■ Written problem ■
Can you reproduce, word for word, the passage of the Unicode post below that begins with the words containing "More questions..." and ends with "one single file)"?

■ Page text ■
____

RE: Benefits of Unicode

From: Richard, Francois M (
Date: Mon Jan 29 2001 - 11:14:26 EST

More questions...

> More to Francois:
> >> When I create and exchange an HTML file for instance:
> >> <HTML>
> >> <TITLE>bla</TITLE>
> >> </HTML>
> >>
> >> only 'bla' is plain text. To conform to Unicode, does it
> mean I have to
> use
> >> the Unicode character set and encoding ONLY for 'bla'? (which would
> indicate
> >> mixing of character encoding in one single file)
> The HTML spec uses textual markup (as opposed to some binary
> file format),
> so what constitute plain text depends on how you're
> interpreting an HTML
> file. To an HTML parser, in a sense, it's all plain text; that is, the
> parser has to interpret the plain text date to identify
> tokens like <HTML>.
> After that parsing has occured, then at a different level the
> file has been
> analysed into content portions and markup portions, and at
> this level only
> the content portions are seen as plain text.

____

■ Extracted material ■
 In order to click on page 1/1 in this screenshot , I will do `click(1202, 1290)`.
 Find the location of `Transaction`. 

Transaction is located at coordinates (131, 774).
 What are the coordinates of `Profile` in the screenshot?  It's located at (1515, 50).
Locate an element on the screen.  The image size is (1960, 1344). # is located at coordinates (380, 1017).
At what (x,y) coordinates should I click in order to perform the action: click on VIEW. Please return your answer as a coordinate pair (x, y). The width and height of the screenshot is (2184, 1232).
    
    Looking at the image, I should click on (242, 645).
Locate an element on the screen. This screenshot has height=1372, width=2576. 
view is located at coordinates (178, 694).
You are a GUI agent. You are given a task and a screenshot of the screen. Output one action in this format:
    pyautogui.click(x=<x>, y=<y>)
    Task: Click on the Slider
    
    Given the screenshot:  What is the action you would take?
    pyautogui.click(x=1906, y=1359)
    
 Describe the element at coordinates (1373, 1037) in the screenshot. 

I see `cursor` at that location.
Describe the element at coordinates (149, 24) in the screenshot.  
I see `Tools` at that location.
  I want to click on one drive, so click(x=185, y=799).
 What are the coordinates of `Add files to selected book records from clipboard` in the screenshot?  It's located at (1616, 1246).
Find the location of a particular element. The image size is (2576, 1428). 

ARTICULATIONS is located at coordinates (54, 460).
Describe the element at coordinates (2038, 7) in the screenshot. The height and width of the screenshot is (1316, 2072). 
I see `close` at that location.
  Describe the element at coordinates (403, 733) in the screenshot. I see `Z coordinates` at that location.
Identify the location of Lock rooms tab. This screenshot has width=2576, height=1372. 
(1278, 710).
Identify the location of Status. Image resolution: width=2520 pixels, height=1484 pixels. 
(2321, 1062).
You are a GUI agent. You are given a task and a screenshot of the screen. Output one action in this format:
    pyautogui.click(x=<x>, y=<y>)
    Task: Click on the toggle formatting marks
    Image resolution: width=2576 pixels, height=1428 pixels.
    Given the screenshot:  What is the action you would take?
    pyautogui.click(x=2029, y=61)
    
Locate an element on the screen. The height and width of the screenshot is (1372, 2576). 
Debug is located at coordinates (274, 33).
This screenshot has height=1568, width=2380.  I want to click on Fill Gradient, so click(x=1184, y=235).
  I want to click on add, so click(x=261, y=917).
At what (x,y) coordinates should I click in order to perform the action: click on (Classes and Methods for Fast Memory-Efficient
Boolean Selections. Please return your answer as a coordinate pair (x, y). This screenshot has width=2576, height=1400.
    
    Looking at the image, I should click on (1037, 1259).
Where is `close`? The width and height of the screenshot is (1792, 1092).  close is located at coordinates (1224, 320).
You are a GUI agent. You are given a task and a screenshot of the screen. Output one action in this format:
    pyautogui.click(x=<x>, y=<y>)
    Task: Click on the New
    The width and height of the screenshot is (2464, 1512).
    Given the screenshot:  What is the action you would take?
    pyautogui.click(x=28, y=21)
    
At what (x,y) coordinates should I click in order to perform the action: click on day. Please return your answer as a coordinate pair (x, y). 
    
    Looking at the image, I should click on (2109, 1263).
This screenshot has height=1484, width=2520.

____

■ Worked solution ■
More questions...

> More to Francois:
> >> When I create and exchange an HTML file for instance:
> >> <HTML>
> >> <TITLE>bla</TITLE>
> >> </HTML>
> >>
> >> only 'bla' is plain text. To conform to Unicode, does it
> mean I have to
> use
> >> the Unicode character set and encoding ONLY for 'bla'? (which would
> indicate
> >> mixing of character encoding in one single file)